» PROBLEM TO WORK ON: Would you set down every entry shown below, precisely as written?

» PROVIDED ENTRIES:
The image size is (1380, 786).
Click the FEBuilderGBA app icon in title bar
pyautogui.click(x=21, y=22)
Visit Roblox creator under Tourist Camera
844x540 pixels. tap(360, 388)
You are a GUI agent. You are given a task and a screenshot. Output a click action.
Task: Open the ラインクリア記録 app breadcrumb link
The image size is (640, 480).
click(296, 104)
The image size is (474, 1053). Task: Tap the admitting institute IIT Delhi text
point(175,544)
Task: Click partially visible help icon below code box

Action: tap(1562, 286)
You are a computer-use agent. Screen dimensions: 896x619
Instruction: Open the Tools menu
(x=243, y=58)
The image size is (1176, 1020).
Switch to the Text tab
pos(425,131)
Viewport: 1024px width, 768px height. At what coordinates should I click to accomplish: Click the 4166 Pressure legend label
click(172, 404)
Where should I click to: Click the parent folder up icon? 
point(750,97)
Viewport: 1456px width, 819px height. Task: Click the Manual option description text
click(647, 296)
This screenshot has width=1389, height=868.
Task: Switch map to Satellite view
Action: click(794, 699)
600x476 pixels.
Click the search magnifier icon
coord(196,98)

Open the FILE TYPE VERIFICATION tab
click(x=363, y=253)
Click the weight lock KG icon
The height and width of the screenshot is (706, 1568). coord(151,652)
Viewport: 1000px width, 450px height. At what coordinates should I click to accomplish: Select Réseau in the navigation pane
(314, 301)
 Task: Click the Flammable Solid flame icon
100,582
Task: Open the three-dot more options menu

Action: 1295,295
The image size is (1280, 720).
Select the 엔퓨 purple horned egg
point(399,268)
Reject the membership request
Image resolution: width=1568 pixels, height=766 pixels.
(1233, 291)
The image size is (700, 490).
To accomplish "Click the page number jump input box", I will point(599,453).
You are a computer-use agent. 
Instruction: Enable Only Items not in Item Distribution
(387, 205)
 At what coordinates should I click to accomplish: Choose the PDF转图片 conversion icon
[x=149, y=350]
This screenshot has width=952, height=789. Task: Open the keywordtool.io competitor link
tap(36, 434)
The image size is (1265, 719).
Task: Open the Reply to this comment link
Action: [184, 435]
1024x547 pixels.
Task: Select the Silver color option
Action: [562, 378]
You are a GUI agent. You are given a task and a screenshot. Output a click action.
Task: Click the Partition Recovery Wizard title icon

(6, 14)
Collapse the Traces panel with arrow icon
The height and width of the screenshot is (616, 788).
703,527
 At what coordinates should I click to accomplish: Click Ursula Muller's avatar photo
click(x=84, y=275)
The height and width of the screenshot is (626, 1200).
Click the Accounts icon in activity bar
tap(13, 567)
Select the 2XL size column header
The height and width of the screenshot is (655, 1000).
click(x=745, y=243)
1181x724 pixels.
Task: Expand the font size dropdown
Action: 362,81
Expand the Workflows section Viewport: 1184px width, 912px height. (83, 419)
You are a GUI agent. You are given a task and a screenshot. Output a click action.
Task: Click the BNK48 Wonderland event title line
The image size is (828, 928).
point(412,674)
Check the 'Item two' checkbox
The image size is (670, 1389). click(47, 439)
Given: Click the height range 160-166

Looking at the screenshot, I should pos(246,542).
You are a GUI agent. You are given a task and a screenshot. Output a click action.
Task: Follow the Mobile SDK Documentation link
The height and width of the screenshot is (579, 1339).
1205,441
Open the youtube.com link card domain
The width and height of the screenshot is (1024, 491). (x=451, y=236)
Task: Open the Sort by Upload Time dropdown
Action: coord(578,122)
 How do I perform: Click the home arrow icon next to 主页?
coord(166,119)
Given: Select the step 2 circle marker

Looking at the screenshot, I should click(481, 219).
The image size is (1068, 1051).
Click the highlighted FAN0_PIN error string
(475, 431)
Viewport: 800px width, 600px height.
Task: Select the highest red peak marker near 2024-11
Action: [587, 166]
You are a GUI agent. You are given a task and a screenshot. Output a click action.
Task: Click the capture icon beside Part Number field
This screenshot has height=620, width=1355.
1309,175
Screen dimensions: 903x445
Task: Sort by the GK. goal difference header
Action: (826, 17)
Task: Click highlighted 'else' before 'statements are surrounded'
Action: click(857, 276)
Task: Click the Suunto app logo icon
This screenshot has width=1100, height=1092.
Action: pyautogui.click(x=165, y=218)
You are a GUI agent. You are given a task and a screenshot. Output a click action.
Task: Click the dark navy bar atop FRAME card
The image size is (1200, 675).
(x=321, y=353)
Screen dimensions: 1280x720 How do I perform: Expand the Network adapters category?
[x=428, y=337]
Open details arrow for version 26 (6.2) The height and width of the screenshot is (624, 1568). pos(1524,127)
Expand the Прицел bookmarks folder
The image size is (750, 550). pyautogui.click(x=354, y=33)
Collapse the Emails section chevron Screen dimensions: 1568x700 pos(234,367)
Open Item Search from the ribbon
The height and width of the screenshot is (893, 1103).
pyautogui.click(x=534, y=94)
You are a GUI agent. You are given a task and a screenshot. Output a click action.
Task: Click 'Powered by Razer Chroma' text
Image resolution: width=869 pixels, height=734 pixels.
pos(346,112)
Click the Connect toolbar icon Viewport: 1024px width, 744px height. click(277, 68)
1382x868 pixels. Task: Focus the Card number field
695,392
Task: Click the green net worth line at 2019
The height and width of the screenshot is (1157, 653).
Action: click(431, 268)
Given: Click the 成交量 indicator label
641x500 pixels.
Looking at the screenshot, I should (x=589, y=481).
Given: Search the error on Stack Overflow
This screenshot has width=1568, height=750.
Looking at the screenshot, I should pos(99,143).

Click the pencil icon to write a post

» EXERCISE SOLUTION:
The image size is (1380, 786).
Click the FEBuilderGBA app icon in title bar
pyautogui.click(x=21, y=22)
Visit Roblox creator under Tourist Camera
844x540 pixels. tap(360, 388)
You are a GUI agent. You are given a task and a screenshot. Output a click action.
Task: Open the ラインクリア記録 app breadcrumb link
The image size is (640, 480).
click(296, 104)
The image size is (474, 1053). Task: Tap the admitting institute IIT Delhi text
point(175,544)
Task: Click partially visible help icon below code box

Action: tap(1562, 286)
You are a computer-use agent. Screen dimensions: 896x619
Instruction: Open the Tools menu
(x=243, y=58)
The image size is (1176, 1020).
Switch to the Text tab
pos(425,131)
Viewport: 1024px width, 768px height. At what coordinates should I click to accomplish: Click the 4166 Pressure legend label
click(172, 404)
Where should I click to: Click the parent folder up icon? 
point(750,97)
Viewport: 1456px width, 819px height. Task: Click the Manual option description text
click(647, 296)
This screenshot has width=1389, height=868.
Task: Switch map to Satellite view
Action: click(794, 699)
600x476 pixels.
Click the search magnifier icon
coord(196,98)

Open the FILE TYPE VERIFICATION tab
click(x=363, y=253)
Click the weight lock KG icon
The height and width of the screenshot is (706, 1568). coord(151,652)
Viewport: 1000px width, 450px height. At what coordinates should I click to accomplish: Select Réseau in the navigation pane
(314, 301)
 Task: Click the Flammable Solid flame icon
100,582
Task: Open the three-dot more options menu

Action: 1295,295
The image size is (1280, 720).
Select the 엔퓨 purple horned egg
point(399,268)
Reject the membership request
Image resolution: width=1568 pixels, height=766 pixels.
(1233, 291)
The image size is (700, 490).
To accomplish "Click the page number jump input box", I will point(599,453).
You are a computer-use agent. 
Instruction: Enable Only Items not in Item Distribution
(387, 205)
 At what coordinates should I click to accomplish: Choose the PDF转图片 conversion icon
[x=149, y=350]
This screenshot has width=952, height=789. Task: Open the keywordtool.io competitor link
tap(36, 434)
The image size is (1265, 719).
Task: Open the Reply to this comment link
Action: [184, 435]
1024x547 pixels.
Task: Select the Silver color option
Action: [562, 378]
You are a GUI agent. You are given a task and a screenshot. Output a click action.
Task: Click the Partition Recovery Wizard title icon

(6, 14)
Collapse the Traces panel with arrow icon
The height and width of the screenshot is (616, 788).
703,527
 At what coordinates should I click to accomplish: Click Ursula Muller's avatar photo
click(x=84, y=275)
The height and width of the screenshot is (626, 1200).
Click the Accounts icon in activity bar
tap(13, 567)
Select the 2XL size column header
The height and width of the screenshot is (655, 1000).
click(x=745, y=243)
1181x724 pixels.
Task: Expand the font size dropdown
Action: 362,81
Expand the Workflows section Viewport: 1184px width, 912px height. (83, 419)
You are a GUI agent. You are given a task and a screenshot. Output a click action.
Task: Click the BNK48 Wonderland event title line
The image size is (828, 928).
point(412,674)
Check the 'Item two' checkbox
The image size is (670, 1389). click(47, 439)
Given: Click the height range 160-166

Looking at the screenshot, I should pos(246,542).
You are a GUI agent. You are given a task and a screenshot. Output a click action.
Task: Follow the Mobile SDK Documentation link
The height and width of the screenshot is (579, 1339).
1205,441
Open the youtube.com link card domain
The width and height of the screenshot is (1024, 491). (x=451, y=236)
Task: Open the Sort by Upload Time dropdown
Action: coord(578,122)
 How do I perform: Click the home arrow icon next to 主页?
coord(166,119)
Given: Select the step 2 circle marker

Looking at the screenshot, I should click(481, 219).
The image size is (1068, 1051).
Click the highlighted FAN0_PIN error string
(475, 431)
Viewport: 800px width, 600px height.
Task: Select the highest red peak marker near 2024-11
Action: [587, 166]
You are a GUI agent. You are given a task and a screenshot. Output a click action.
Task: Click the capture icon beside Part Number field
This screenshot has height=620, width=1355.
1309,175
Screen dimensions: 903x445
Task: Sort by the GK. goal difference header
Action: (826, 17)
Task: Click highlighted 'else' before 'statements are surrounded'
Action: click(857, 276)
Task: Click the Suunto app logo icon
This screenshot has width=1100, height=1092.
Action: pyautogui.click(x=165, y=218)
You are a GUI agent. You are given a task and a screenshot. Output a click action.
Task: Click the dark navy bar atop FRAME card
The image size is (1200, 675).
(x=321, y=353)
Screen dimensions: 1280x720 How do I perform: Expand the Network adapters category?
[x=428, y=337]
Open details arrow for version 26 (6.2) The height and width of the screenshot is (624, 1568). pos(1524,127)
Expand the Прицел bookmarks folder
The image size is (750, 550). pyautogui.click(x=354, y=33)
Collapse the Emails section chevron Screen dimensions: 1568x700 pos(234,367)
Open Item Search from the ribbon
The height and width of the screenshot is (893, 1103).
pyautogui.click(x=534, y=94)
You are a GUI agent. You are given a task and a screenshot. Output a click action.
Task: Click 'Powered by Razer Chroma' text
Image resolution: width=869 pixels, height=734 pixels.
pos(346,112)
Click the Connect toolbar icon Viewport: 1024px width, 744px height. click(277, 68)
1382x868 pixels. Task: Focus the Card number field
695,392
Task: Click the green net worth line at 2019
The height and width of the screenshot is (1157, 653).
Action: click(431, 268)
Given: Click the 成交量 indicator label
641x500 pixels.
Looking at the screenshot, I should (x=589, y=481).
Given: Search the error on Stack Overflow
This screenshot has width=1568, height=750.
Looking at the screenshot, I should pos(99,143).

Click the pencil icon to write a post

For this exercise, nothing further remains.